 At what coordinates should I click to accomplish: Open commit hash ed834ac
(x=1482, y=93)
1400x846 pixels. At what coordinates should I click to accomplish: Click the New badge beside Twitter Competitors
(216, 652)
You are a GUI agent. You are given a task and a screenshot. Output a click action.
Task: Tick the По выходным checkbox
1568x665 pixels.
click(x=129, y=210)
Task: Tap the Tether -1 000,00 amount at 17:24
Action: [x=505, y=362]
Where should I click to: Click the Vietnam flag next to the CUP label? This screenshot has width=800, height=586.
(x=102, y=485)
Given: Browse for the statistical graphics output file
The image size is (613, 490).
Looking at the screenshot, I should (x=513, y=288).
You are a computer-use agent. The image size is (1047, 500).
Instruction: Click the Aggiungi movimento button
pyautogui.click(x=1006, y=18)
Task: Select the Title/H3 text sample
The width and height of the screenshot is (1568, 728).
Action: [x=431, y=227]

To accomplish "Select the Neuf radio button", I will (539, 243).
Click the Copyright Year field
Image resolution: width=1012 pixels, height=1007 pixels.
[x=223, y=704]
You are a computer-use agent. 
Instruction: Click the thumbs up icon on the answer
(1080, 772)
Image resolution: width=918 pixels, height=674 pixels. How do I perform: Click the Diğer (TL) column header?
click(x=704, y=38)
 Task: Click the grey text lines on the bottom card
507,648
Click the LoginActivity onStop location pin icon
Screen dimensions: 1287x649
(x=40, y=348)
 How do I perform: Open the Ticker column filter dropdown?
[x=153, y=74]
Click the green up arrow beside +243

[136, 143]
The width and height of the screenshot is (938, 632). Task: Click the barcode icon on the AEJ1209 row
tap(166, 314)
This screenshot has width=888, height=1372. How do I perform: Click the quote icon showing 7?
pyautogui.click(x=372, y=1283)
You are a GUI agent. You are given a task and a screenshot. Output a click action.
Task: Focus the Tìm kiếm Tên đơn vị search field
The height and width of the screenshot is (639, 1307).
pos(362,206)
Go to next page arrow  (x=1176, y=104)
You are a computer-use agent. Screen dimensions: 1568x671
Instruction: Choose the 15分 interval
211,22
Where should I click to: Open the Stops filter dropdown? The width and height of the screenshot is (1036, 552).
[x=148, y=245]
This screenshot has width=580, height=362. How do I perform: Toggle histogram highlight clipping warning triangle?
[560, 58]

-------------------------

WHAT TO PRODUCE: Repeat the listing above line by line, exactly as written.

THE COMPLETED TASK:
 At what coordinates should I click to accomplish: Open commit hash ed834ac
(x=1482, y=93)
1400x846 pixels. At what coordinates should I click to accomplish: Click the New badge beside Twitter Competitors
(216, 652)
You are a GUI agent. You are given a task and a screenshot. Output a click action.
Task: Tick the По выходным checkbox
1568x665 pixels.
click(x=129, y=210)
Task: Tap the Tether -1 000,00 amount at 17:24
Action: [x=505, y=362]
Where should I click to: Click the Vietnam flag next to the CUP label? This screenshot has width=800, height=586.
(x=102, y=485)
Given: Browse for the statistical graphics output file
The image size is (613, 490).
Looking at the screenshot, I should (x=513, y=288).
You are a computer-use agent. The image size is (1047, 500).
Instruction: Click the Aggiungi movimento button
pyautogui.click(x=1006, y=18)
Task: Select the Title/H3 text sample
The width and height of the screenshot is (1568, 728).
Action: [x=431, y=227]

To accomplish "Select the Neuf radio button", I will (539, 243).
Click the Copyright Year field
Image resolution: width=1012 pixels, height=1007 pixels.
[x=223, y=704]
You are a computer-use agent. 
Instruction: Click the thumbs up icon on the answer
(1080, 772)
Image resolution: width=918 pixels, height=674 pixels. How do I perform: Click the Diğer (TL) column header?
click(x=704, y=38)
 Task: Click the grey text lines on the bottom card
507,648
Click the LoginActivity onStop location pin icon
Screen dimensions: 1287x649
(x=40, y=348)
 How do I perform: Open the Ticker column filter dropdown?
[x=153, y=74]
Click the green up arrow beside +243

[136, 143]
The width and height of the screenshot is (938, 632). Task: Click the barcode icon on the AEJ1209 row
tap(166, 314)
This screenshot has width=888, height=1372. How do I perform: Click the quote icon showing 7?
pyautogui.click(x=372, y=1283)
You are a GUI agent. You are given a task and a screenshot. Output a click action.
Task: Focus the Tìm kiếm Tên đơn vị search field
The height and width of the screenshot is (639, 1307).
pos(362,206)
Go to next page arrow  (x=1176, y=104)
You are a computer-use agent. Screen dimensions: 1568x671
Instruction: Choose the 15分 interval
211,22
Where should I click to: Open the Stops filter dropdown? The width and height of the screenshot is (1036, 552).
[x=148, y=245]
This screenshot has width=580, height=362. How do I perform: Toggle histogram highlight clipping warning triangle?
[560, 58]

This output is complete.